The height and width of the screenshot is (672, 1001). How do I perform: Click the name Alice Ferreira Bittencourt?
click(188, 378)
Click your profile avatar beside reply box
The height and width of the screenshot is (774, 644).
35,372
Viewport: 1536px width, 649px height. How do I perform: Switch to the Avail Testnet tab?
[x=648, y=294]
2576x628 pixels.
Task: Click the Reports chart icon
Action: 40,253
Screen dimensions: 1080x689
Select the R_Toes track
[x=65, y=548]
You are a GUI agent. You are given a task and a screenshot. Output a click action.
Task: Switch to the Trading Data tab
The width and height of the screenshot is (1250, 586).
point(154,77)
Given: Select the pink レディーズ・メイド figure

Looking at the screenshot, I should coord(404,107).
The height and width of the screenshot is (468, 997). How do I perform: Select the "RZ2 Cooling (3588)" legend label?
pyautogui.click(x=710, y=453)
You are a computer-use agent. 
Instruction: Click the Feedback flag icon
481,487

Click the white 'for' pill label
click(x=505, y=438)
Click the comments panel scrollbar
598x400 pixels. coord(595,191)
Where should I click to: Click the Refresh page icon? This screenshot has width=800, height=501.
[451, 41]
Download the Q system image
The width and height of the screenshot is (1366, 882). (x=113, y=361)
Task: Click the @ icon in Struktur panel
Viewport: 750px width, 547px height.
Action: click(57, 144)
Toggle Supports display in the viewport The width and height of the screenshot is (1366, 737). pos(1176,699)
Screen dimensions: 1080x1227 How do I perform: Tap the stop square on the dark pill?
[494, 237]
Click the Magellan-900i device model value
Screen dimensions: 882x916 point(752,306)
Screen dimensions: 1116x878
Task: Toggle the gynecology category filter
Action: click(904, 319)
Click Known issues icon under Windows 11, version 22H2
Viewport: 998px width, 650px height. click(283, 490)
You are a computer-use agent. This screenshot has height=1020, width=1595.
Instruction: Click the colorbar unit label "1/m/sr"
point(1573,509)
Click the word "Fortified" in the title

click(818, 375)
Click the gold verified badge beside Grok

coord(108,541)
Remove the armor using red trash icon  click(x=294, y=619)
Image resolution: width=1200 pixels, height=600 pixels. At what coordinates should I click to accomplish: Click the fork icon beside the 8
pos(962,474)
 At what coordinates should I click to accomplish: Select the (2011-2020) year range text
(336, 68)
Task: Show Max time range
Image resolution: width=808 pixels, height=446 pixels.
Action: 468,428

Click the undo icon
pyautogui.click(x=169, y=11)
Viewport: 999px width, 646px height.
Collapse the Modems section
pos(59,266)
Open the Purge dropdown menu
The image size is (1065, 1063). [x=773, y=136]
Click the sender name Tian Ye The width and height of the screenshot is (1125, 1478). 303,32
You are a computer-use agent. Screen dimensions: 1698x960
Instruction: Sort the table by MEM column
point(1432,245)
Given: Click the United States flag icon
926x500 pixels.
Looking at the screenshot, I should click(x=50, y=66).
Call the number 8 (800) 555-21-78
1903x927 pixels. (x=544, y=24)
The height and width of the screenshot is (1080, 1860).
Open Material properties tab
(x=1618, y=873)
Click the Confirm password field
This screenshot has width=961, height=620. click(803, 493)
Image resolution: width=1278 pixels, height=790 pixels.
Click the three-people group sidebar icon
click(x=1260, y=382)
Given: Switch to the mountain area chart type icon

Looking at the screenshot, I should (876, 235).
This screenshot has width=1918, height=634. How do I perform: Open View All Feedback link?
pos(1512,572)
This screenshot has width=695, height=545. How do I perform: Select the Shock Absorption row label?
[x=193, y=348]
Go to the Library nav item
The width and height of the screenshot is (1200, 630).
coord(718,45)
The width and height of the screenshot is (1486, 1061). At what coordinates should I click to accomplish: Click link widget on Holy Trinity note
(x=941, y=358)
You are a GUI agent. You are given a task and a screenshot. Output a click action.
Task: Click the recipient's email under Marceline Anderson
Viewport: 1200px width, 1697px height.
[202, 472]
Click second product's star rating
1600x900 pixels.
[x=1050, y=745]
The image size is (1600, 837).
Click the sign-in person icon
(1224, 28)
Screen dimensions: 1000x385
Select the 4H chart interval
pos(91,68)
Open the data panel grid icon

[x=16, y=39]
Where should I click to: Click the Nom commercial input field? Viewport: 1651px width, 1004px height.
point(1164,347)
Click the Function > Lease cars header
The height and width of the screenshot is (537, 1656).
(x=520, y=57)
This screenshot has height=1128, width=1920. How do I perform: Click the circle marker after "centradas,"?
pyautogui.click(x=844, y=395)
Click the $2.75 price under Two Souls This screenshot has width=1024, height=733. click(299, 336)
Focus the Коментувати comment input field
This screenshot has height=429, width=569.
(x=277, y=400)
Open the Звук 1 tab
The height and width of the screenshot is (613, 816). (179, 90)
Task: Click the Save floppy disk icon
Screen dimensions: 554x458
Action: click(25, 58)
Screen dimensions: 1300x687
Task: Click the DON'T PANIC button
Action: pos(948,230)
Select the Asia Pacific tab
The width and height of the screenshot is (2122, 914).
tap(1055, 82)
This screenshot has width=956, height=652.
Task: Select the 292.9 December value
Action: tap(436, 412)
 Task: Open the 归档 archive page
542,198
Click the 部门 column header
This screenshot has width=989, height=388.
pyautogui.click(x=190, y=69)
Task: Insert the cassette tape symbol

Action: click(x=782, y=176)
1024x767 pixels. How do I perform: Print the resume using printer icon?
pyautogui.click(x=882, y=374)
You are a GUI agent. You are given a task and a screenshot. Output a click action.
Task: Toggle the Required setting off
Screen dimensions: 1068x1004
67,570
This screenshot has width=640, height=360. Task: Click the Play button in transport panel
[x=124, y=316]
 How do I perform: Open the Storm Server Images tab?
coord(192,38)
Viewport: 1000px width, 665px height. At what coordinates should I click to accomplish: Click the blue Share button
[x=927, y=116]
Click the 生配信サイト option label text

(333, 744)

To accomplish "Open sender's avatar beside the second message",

|---|

■ **TASK DETAILS**: Retype all of the data word for word.

■ **EXERCISE RESPONSE**:
The height and width of the screenshot is (672, 1001). How do I perform: Click the name Alice Ferreira Bittencourt?
click(188, 378)
Click your profile avatar beside reply box
The height and width of the screenshot is (774, 644).
35,372
Viewport: 1536px width, 649px height. How do I perform: Switch to the Avail Testnet tab?
[x=648, y=294]
2576x628 pixels.
Task: Click the Reports chart icon
Action: 40,253
Screen dimensions: 1080x689
Select the R_Toes track
[x=65, y=548]
You are a GUI agent. You are given a task and a screenshot. Output a click action.
Task: Switch to the Trading Data tab
The width and height of the screenshot is (1250, 586).
point(154,77)
Given: Select the pink レディーズ・メイド figure

Looking at the screenshot, I should coord(404,107).
The height and width of the screenshot is (468, 997). How do I perform: Select the "RZ2 Cooling (3588)" legend label?
pyautogui.click(x=710, y=453)
You are a computer-use agent. 
Instruction: Click the Feedback flag icon
481,487

Click the white 'for' pill label
click(x=505, y=438)
Click the comments panel scrollbar
598x400 pixels. coord(595,191)
Where should I click to: Click the Refresh page icon? This screenshot has width=800, height=501.
[451, 41]
Download the Q system image
The width and height of the screenshot is (1366, 882). (x=113, y=361)
Task: Click the @ icon in Struktur panel
Viewport: 750px width, 547px height.
Action: click(57, 144)
Toggle Supports display in the viewport The width and height of the screenshot is (1366, 737). pos(1176,699)
Screen dimensions: 1080x1227 How do I perform: Tap the stop square on the dark pill?
[494, 237]
Click the Magellan-900i device model value
Screen dimensions: 882x916 point(752,306)
Screen dimensions: 1116x878
Task: Toggle the gynecology category filter
Action: click(904, 319)
Click Known issues icon under Windows 11, version 22H2
Viewport: 998px width, 650px height. click(283, 490)
You are a computer-use agent. This screenshot has height=1020, width=1595.
Instruction: Click the colorbar unit label "1/m/sr"
point(1573,509)
Click the word "Fortified" in the title

click(818, 375)
Click the gold verified badge beside Grok

coord(108,541)
Remove the armor using red trash icon  click(x=294, y=619)
Image resolution: width=1200 pixels, height=600 pixels. At what coordinates should I click to accomplish: Click the fork icon beside the 8
pos(962,474)
 At what coordinates should I click to accomplish: Select the (2011-2020) year range text
(336, 68)
Task: Show Max time range
Image resolution: width=808 pixels, height=446 pixels.
Action: 468,428

Click the undo icon
pyautogui.click(x=169, y=11)
Viewport: 999px width, 646px height.
Collapse the Modems section
pos(59,266)
Open the Purge dropdown menu
The image size is (1065, 1063). [x=773, y=136]
Click the sender name Tian Ye The width and height of the screenshot is (1125, 1478). 303,32
You are a computer-use agent. Screen dimensions: 1698x960
Instruction: Sort the table by MEM column
point(1432,245)
Given: Click the United States flag icon
926x500 pixels.
Looking at the screenshot, I should click(x=50, y=66).
Call the number 8 (800) 555-21-78
1903x927 pixels. (x=544, y=24)
The height and width of the screenshot is (1080, 1860).
Open Material properties tab
(x=1618, y=873)
Click the Confirm password field
This screenshot has width=961, height=620. click(803, 493)
Image resolution: width=1278 pixels, height=790 pixels.
Click the three-people group sidebar icon
click(x=1260, y=382)
Given: Switch to the mountain area chart type icon

Looking at the screenshot, I should (876, 235).
This screenshot has width=1918, height=634. How do I perform: Open View All Feedback link?
pos(1512,572)
This screenshot has width=695, height=545. How do I perform: Select the Shock Absorption row label?
[x=193, y=348]
Go to the Library nav item
The width and height of the screenshot is (1200, 630).
coord(718,45)
The width and height of the screenshot is (1486, 1061). At what coordinates should I click to accomplish: Click link widget on Holy Trinity note
(x=941, y=358)
You are a GUI agent. You are given a task and a screenshot. Output a click action.
Task: Click the recipient's email under Marceline Anderson
Viewport: 1200px width, 1697px height.
[202, 472]
Click second product's star rating
1600x900 pixels.
[x=1050, y=745]
The image size is (1600, 837).
Click the sign-in person icon
(1224, 28)
Screen dimensions: 1000x385
Select the 4H chart interval
pos(91,68)
Open the data panel grid icon

[x=16, y=39]
Where should I click to: Click the Nom commercial input field? Viewport: 1651px width, 1004px height.
point(1164,347)
Click the Function > Lease cars header
The height and width of the screenshot is (537, 1656).
(x=520, y=57)
This screenshot has height=1128, width=1920. How do I perform: Click the circle marker after "centradas,"?
pyautogui.click(x=844, y=395)
Click the $2.75 price under Two Souls This screenshot has width=1024, height=733. click(299, 336)
Focus the Коментувати comment input field
This screenshot has height=429, width=569.
(x=277, y=400)
Open the Звук 1 tab
The height and width of the screenshot is (613, 816). (179, 90)
Task: Click the Save floppy disk icon
Screen dimensions: 554x458
Action: click(25, 58)
Screen dimensions: 1300x687
Task: Click the DON'T PANIC button
Action: pos(948,230)
Select the Asia Pacific tab
The width and height of the screenshot is (2122, 914).
tap(1055, 82)
This screenshot has width=956, height=652.
Task: Select the 292.9 December value
Action: tap(436, 412)
 Task: Open the 归档 archive page
542,198
Click the 部门 column header
This screenshot has width=989, height=388.
pyautogui.click(x=190, y=69)
Task: Insert the cassette tape symbol

Action: click(x=782, y=176)
1024x767 pixels. How do I perform: Print the resume using printer icon?
pyautogui.click(x=882, y=374)
You are a GUI agent. You are given a task and a screenshot. Output a click action.
Task: Toggle the Required setting off
Screen dimensions: 1068x1004
67,570
This screenshot has width=640, height=360. Task: Click the Play button in transport panel
[x=124, y=316]
 How do I perform: Open the Storm Server Images tab?
coord(192,38)
Viewport: 1000px width, 665px height. At what coordinates should I click to accomplish: Click the blue Share button
[x=927, y=116]
Click the 生配信サイト option label text

(333, 744)

To accomplish "Open sender's avatar beside the second message",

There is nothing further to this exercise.